WRITTEN INSTRUCTION 1 –
In the Java timing question, how long did the run take when the method was called through the created object?
WRITTEN INSTRUCTION 2 –
Edit the records that follow the text so that "sidebar" becomes "navigation bar", leaving everything else unchanged, and omit the pictures from your answer.

TEXT PROVIDED –
****************************************

86

In this code when I create an Object in the main method and then call that objects method: ff.twentyDivCount(i)(runs in 16010 ms) , it runs much faster than calling it using this annotation: twentyDivCount(i)(runs in 59516 ms). Of course, when I run it without creating an object, I make the method static, so it can be called in the main.

public class ProblemFive {

    // Counts the number of numbers that the entry is evenly divisible by, as max is 20
    int twentyDivCount(int a) {    // Change to static int.... when using it directly
        int count = 0;
        for (int i = 1; i<21; i++) {

            if (a % i == 0) {
                count++;
            }
        }
        return count;
    }

    public static void main(String[] args) {
        long startT = System.currentTimeMillis();;
        int start = 500000000;
        int result = start;

        ProblemFive ff = new ProblemFive();

        for (int i = start; i > 0; i--) {

            int temp = ff.twentyDivCount(i); // Faster way
                       // twentyDivCount(i) - slower

            if (temp == 20) {
                result = i;
                System.out.println(result);
            }
        }

        System.out.println(result);

        long end = System.currentTimeMillis();;
        System.out.println((end - startT) + " ms");
    }
}

EDIT: So far it seems that different machines produce different results, but using JRE 1.8.* is where the original result seems to be consistently reproduced.

****************************************

STORED ROWS –
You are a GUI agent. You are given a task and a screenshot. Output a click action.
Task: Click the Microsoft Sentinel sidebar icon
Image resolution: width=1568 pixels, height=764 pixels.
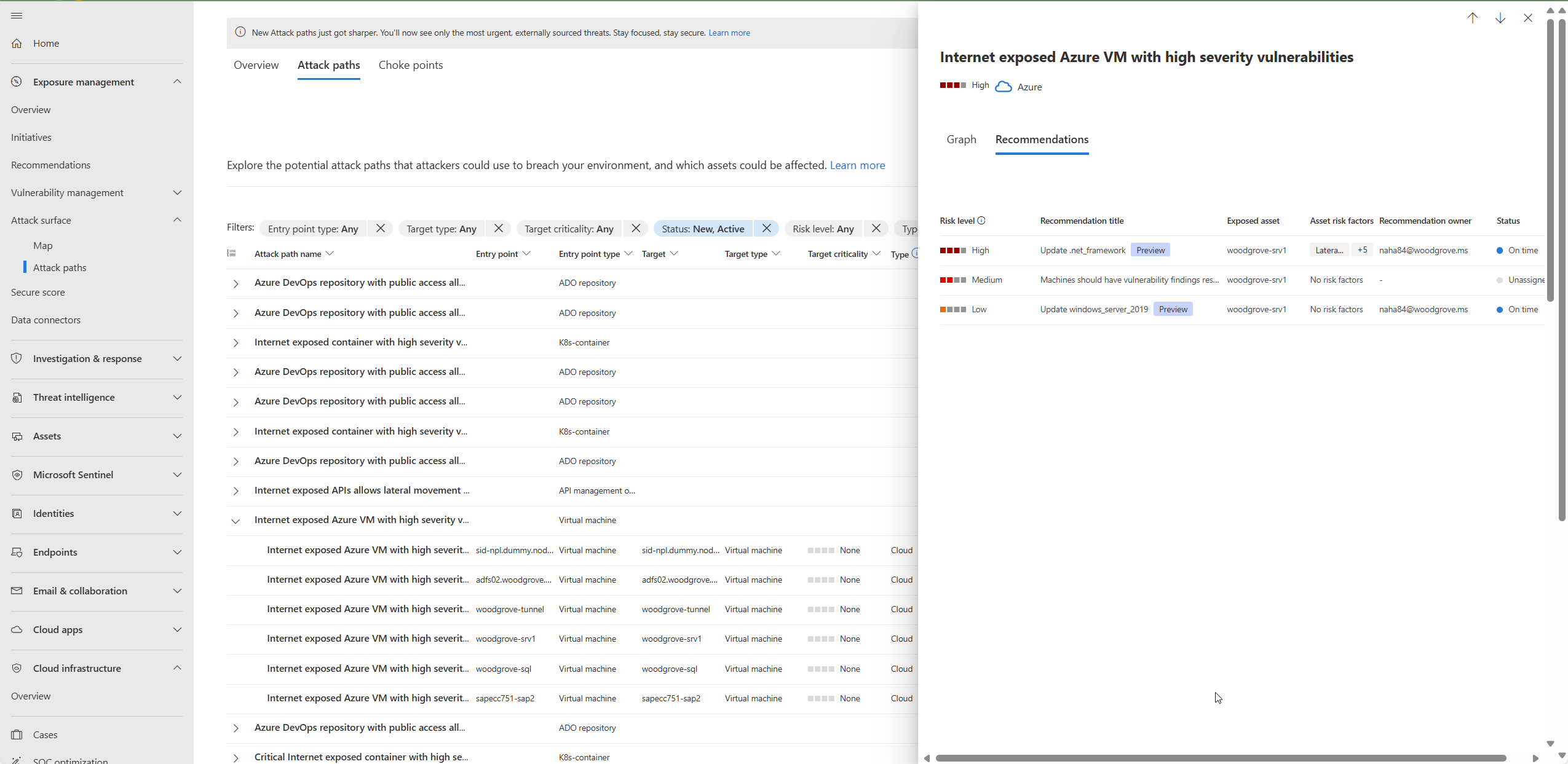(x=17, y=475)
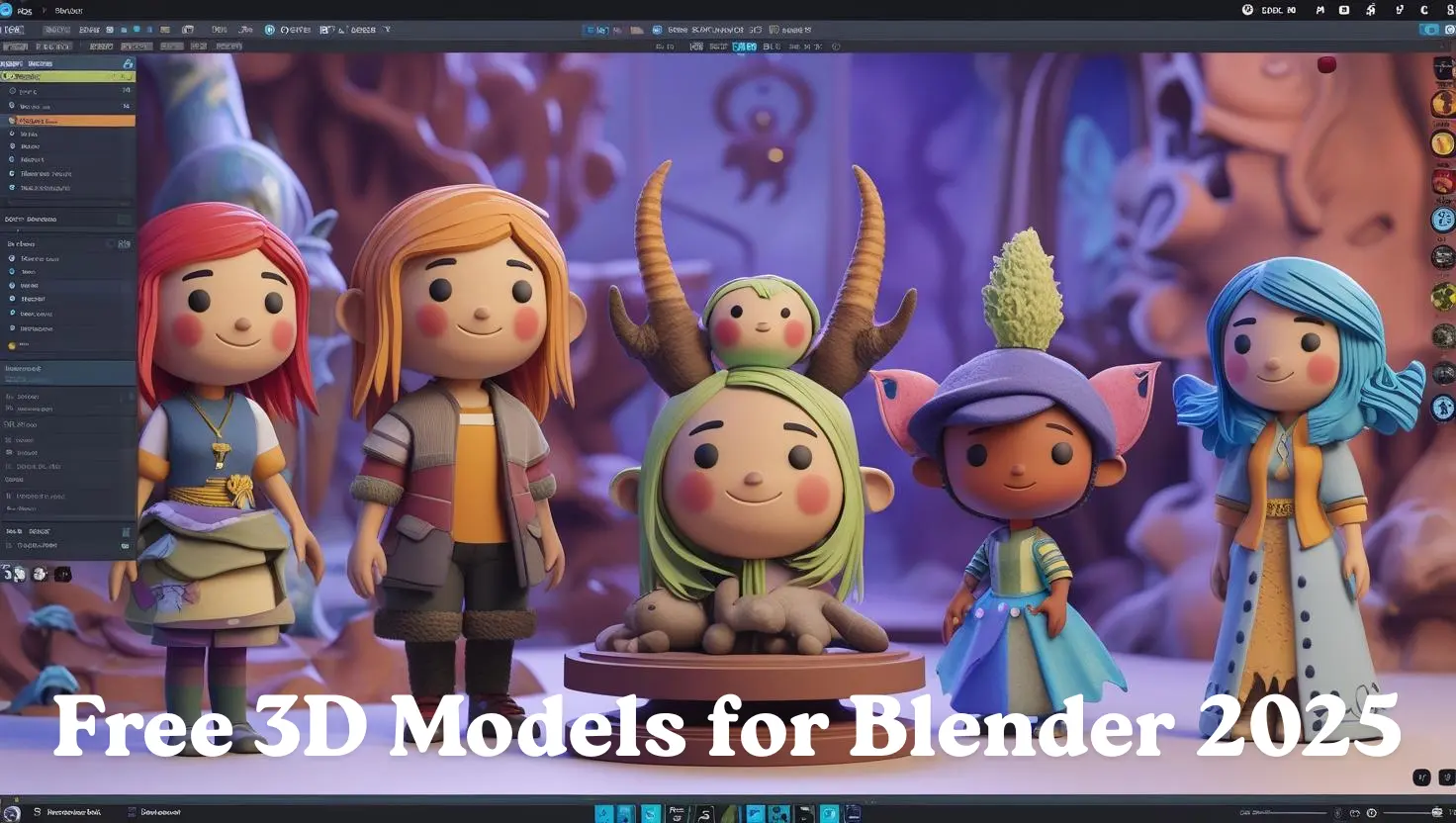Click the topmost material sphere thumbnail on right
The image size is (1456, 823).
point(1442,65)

****************************************

EXPECTED ANSWER 1 –
16010 ms

EXPECTED ANSWER 2 –
You are a GUI agent. You are given a task and a screenshot. Output a click action.
Task: Click the Microsoft Sentinel navigation bar icon
Image resolution: width=1568 pixels, height=764 pixels.
(x=17, y=475)
Click the topmost material sphere thumbnail on right
The image size is (1456, 823).
point(1442,65)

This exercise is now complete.